Earnings-based valuations
This uses methodologies such as Ebitda ratio, price/earnings ratio and discounted cashflow. These methods tend to suit buyers who are focused on the company’s future profits.
Ebitda-based valuations
Either the past year or the past three years of accounts are used. Ebitda (earnings before interest, tax, depreciation and amortisation) are used to create an agreed profits figure. Adjustments are made to the agreed profits figure to make it more representative of future years’ figures, and factors such as goodwill and interest on loans will be taken into account. This figure is divided by the turnover, to generate the Ebitda ratio, which is expressed as a percentage. The higher the number, the more profitable the company is.
The Ebitda ratio is a measure of profit per pound of turnover. The Ebitda ratio will affect what multiplier is used. A company with a 45% Ebitda ratio will be able to demand a higher multiplier, eg, x4 rather than x3.5, than one with a 30% Ebitda ratio because it is more profitable. Generally, a smaller company will try to have the same Ebitda multiplier as a larger company.
The example here shows how using Ebitda to create a valuation works in practice.
Price/earnings ratio
This requires an accountant or valuer to work out adjusted annual profits by making adjustments to actual profits that will reflect things like depreciation, amortisation and interest on loans, and then multiplying the agreed profit figure using a range of factors to get a valuation.
A three-year period (see table below) is commonly used to calculate annual average profits. This profit figure is then subjected to industry-specific statistics and discounts to create the multiplier. This is to some degree subjective and the agreed multiplier will often only come about after negotiation.
For specific industries, indices are used in the creation of the multiplier but often for small businesses they don’t exist or are not relevant as the indices are intended for use with large companies.

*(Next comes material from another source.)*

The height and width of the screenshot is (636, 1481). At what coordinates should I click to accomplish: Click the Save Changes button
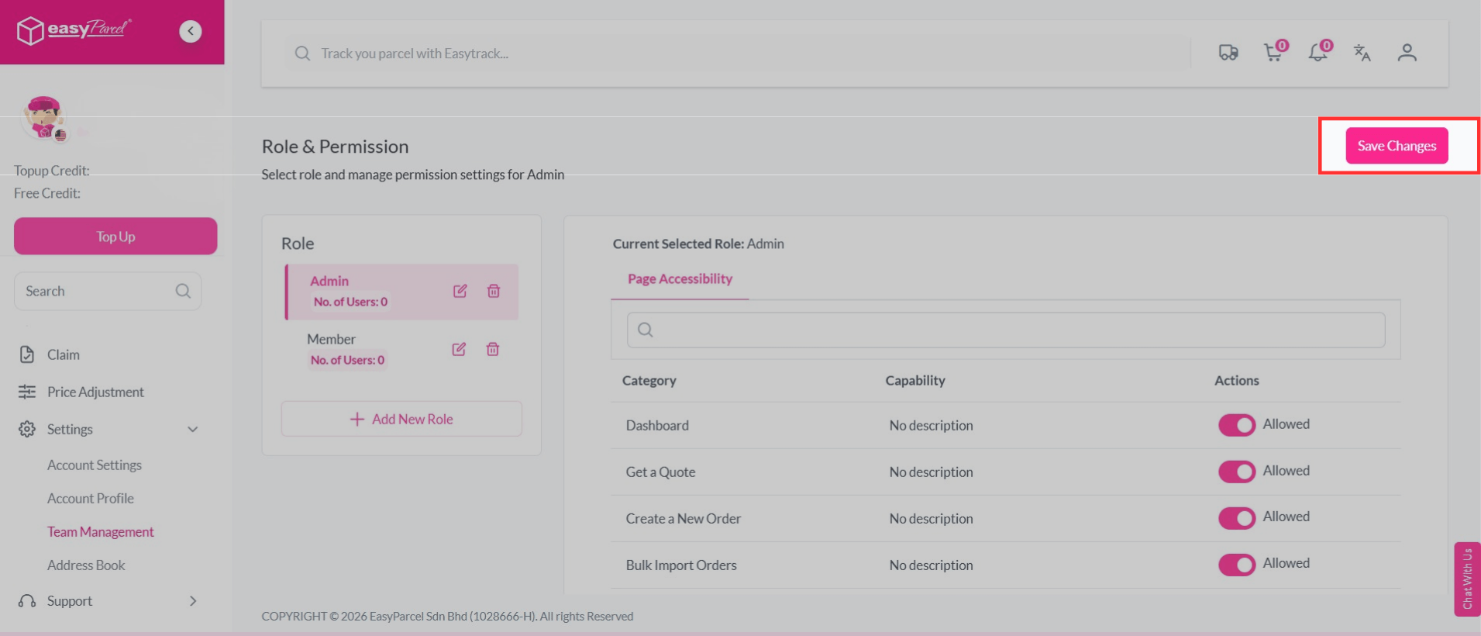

More than one multiplier can be applied to transactions, which might be a generic small business ratio rather than one based on the target company’s financial data or sector.
In the example below the valuer is using four different ratios to build the multiplying factor and also using a discount to reduce their effect.
Recurring sales valuation
This is good for businesses that sell time to long-term clients, such as a firm of solicitors or accountants. A recurring sales figure is agreed, which is multiplied by a rate to produce a valuation.
Often the sales figure will be reduced from the actual one, for example, if the buyer does not want some of the clients. Payments are likely to be made in tranches, say, three of one-third each, one at sale, one at the end of year one and the third at the end of year two. A clawback clause can be used to cut the later payments to allow for things like clients dropping down their fee or leaving.
Some buyers will want only the client list and essentially are only buying the goodwill of the company.
Discounted cash flow (DCF)
This is a sophisticated, algebraic technique that will generally require professional advice to ensure it is sufficiently accurate. It is best suited to stable, established businesses with predictable cash flows.
Its aim is to work out how much projected cash flow is worth now. A discount interest rate expressed as a percentage is applied to the future cash flow – the discount is to account for unforeseen expenses, changes in profit margin or revenue falls and the time value of money*. Other types of discount rate can be based on the cost of someone financing a purchase of the business, or what other return might be available on the capital.
Much depends on the accuracy of the input data: modelling cash flow in five years’ time will inevitably involve a degree of guesswork or, even worse, wishful thinking. But, when done right, DCF is a reliable way for buyers to work out if they should proceed with a potential takeover.
* Time value of money – a pound is worth more now than at a given point in the future because of the investment return it can generate between those two time points and because inflation will erode its value.
Capitalisation of earnings
The valuation is arrived at by dividing expected annual earnings by a capitalisation rate, which is calculated by the valuer. The latter is the rate of return expected by investors. This is best for well-established companies where there is a degree of confidence about future earnings.
For this method to be reliable, a thorough understanding of the business is necessary as well as an accurate assessment of future earnings. It is more appropriate to larger businesses and is equally useful as a way of determining return on investment.
Need help with planning a company sale?
Clearly, there is a lot to think through and research before selling your company. Particular challenges are finding a buyer, managing negotiations and setting an achievable price that does not undervalue the business. This is where expert advice from outside the company can be invaluable.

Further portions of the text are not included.